Mukherji has attempted to introduce innovation to her Rabindra Sangeet performances. In 2011, she performed a concert titled Nutan Juger Bhore (English:The Dawning of a New Era), accompanied by an 11-piece orchestra, which is unusual for the genre.

In 2012 Mukherji sang for a music album Romancing Tagore, that was a collaborative effort between Indian and Pakistani artists, Shubha Mudgal, Najam Sheraz, Debojyoti Mishra, and Indira Varma to present Tagore's songs in Urdu. Prime Minister Manmohan Singh released the album in February 2012.

In April 2012, Mukherji visited Mauritius as part of a joint initiative between UNESCO and the Ministry of Culture of the Government of Mauritius on the occasion of Rabindranath Tagore's 150th birth anniversary. The purpose of the trip was to introduce the musical work of Tagore to school children in that country.

In 2015, Mukherji presented a solo concert for the President of India, to celebrate the 154th Birth Anniversary of Tagore, at the Rashtrapati Bhavan, New Delhi.

=== Film and television ===
Mukherji was a regular guest on a weekly music show Chirantani (চিরন্তনী), that aired on Tara Muzik from 2008 to 2011. She also hosted her own show Café Thé Live, a live music program and talk show, on the same channel.

She also performed as a playback singer for the 2005 movie Nishijapon (নিশিযাপন), directed by Sandip Ray.

== Discography ==

Mukherji's first individual Rabindra Sangeet music album, Eshechho Prem (এসেছ প্রেম) was released by Saregama in 2010, which was followed by 7 more albums with the same label. In 2016 Saregama released a compilation album Best of Kamalini Mukherjee.

== Reviews ==
Mukherji has been critically appreciated both for her rendition of traditional Rabindra Sangeet as well as for her more interpretative work in the genre.

Reviewing one of her earliest concerts, organized by Dakshinee in May 2006, The Telegraph wrote:Recital of the day came from Kamalini Mukhopadhyay. Here is one young soprano who has lived up to the great expectations of early years. Her Ki ragini bajale (কী রাগিণী বাজালে) came at the end of the Prem segment. Soaked in the ambiguous melancholy of Kanada, she embellished the number with undulating glides alternating with brisk melodic phrases.In September 2007, The Telegraph praised her performance at another Dakshinee concert, writing "Yet a musical and humane understanding of the whole life and shape of a song came unmistakably through in the controlled devastation of Kamalini Mukherjee’s Tori amar hothat dubey jai (তরী আমার হঠাৎ ডুবে যায়)".
-=-=-
Activity>
Write the next part of the text about the singer Kamalini Mukherji, picking up after its last sentence.
-=-=-
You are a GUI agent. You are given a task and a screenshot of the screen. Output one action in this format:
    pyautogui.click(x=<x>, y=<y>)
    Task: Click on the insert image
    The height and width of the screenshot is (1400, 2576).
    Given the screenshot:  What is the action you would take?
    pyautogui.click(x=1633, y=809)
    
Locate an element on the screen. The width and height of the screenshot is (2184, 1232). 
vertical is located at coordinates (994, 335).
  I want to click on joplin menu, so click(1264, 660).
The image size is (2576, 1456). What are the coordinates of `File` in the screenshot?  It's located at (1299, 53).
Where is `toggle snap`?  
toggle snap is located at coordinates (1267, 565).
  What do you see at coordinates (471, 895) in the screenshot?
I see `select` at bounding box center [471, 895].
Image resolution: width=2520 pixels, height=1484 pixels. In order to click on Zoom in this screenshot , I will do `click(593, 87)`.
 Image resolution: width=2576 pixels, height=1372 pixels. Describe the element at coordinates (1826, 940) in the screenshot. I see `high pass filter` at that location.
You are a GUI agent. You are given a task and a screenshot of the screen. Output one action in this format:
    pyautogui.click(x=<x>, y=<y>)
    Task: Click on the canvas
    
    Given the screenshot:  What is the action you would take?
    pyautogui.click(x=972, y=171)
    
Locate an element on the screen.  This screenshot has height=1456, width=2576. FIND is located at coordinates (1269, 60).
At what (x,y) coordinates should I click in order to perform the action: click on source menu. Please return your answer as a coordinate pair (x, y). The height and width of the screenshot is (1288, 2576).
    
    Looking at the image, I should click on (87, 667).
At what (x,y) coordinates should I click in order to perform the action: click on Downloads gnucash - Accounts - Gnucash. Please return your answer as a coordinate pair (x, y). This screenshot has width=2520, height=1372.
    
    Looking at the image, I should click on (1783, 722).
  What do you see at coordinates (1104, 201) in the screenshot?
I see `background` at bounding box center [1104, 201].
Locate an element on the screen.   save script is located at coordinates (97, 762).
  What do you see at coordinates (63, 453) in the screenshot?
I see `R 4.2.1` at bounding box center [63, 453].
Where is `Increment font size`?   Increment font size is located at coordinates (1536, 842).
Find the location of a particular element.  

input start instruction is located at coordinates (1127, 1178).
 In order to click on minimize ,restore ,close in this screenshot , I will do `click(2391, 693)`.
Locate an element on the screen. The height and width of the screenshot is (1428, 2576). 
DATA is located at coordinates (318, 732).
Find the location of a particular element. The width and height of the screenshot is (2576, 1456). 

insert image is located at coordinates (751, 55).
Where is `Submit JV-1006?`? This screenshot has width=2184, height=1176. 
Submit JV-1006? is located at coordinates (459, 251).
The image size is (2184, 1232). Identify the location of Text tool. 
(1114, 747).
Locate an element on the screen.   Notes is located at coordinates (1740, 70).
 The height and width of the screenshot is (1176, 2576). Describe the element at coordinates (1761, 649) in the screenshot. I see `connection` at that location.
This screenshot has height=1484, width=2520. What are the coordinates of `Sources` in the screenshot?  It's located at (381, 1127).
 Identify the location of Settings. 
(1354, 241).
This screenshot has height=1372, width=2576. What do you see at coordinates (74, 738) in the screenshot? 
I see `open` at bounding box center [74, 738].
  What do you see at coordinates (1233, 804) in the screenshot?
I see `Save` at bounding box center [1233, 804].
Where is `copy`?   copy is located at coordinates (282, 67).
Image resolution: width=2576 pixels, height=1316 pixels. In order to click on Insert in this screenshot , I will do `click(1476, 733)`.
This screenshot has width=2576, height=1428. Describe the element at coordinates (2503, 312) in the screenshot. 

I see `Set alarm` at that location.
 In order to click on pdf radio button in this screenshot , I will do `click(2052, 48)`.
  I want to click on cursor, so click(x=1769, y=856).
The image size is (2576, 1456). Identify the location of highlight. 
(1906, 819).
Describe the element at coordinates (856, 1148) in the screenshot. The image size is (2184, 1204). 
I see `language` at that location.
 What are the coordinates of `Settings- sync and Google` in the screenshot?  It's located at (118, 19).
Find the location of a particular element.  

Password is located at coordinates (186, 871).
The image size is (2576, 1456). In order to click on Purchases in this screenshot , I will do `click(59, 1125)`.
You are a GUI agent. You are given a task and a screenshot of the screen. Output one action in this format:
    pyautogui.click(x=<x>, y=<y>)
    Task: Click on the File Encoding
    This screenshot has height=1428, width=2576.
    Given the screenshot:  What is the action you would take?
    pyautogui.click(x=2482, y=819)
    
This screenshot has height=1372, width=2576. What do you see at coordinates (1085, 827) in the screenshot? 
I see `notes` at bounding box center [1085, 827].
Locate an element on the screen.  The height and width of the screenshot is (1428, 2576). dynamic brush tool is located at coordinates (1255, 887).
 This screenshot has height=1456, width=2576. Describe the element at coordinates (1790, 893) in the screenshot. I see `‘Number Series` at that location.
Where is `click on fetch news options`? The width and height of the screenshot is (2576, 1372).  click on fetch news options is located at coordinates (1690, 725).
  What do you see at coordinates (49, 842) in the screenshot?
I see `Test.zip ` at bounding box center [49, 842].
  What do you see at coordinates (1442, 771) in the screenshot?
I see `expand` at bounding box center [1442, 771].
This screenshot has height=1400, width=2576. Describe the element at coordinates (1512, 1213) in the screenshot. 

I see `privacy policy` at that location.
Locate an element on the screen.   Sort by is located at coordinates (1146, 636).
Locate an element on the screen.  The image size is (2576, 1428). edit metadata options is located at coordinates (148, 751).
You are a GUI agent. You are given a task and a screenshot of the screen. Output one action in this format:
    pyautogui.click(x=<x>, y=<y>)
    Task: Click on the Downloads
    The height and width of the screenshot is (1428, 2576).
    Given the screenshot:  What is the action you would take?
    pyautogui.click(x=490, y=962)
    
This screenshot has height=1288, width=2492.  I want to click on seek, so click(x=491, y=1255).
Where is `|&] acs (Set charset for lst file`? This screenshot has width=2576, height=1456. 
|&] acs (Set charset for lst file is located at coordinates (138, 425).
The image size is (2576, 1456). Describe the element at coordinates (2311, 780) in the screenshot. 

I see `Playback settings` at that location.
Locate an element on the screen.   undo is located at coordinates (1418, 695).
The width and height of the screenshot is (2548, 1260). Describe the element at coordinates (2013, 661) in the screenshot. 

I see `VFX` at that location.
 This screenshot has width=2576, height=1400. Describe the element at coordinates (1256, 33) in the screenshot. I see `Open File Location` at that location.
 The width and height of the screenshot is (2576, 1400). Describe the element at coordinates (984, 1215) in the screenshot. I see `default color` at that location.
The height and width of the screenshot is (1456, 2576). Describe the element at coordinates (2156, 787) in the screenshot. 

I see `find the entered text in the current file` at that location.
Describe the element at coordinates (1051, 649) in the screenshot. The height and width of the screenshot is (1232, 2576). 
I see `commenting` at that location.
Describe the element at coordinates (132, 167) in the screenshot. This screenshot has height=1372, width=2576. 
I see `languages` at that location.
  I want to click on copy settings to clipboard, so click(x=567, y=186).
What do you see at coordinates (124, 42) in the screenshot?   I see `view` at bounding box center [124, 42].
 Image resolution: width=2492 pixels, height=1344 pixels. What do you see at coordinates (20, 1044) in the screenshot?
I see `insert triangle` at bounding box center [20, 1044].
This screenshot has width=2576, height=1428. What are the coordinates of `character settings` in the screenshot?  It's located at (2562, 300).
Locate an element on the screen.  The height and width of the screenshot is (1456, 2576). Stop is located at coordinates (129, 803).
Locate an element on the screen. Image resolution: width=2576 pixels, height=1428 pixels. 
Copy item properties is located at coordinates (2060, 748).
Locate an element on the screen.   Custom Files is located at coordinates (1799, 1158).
-=-=-
Expected answer>
Mukherji's 2009 debut solo concert was also positively reviewed. The Telegraph wrote: [T]he most remarkable element of her gayaki is the precise and powerful scansion — never an inadvertent splitting of a word, or a breather in the wrong place —- that puts her in the tiny club of cerebral Rabindrasangeet singers.Reviewing the same concert, The Statesman wrote "Kamalini Mukherji holds in her singing a promise to succeed in popularizing Rabindranath Tagore's song among the present generation", while Anandabazar Patrika praised her arrangement of Tagore's Devotional Songs and Love Songs, and the way that she was able to draw out diverse moods such as happiness, wonderment, separation, and earnestness.

In November 2010, The Telegraph reviewed her experimental concert Nutan juger bhore (নূতন যুগের ভোরে), Thanks to Mukherji’s powerful singing that never allowed a note to waver or an emotional resonance to overstep its suggestion, the music remained as embellishment and never took an iota away from her performance.However, The Statesman was critical of the "excess of external support", and commented:[T]he passion that went into her singing may have raised questions on whether there was any need to think about external aids to support the musical tastes of the band era.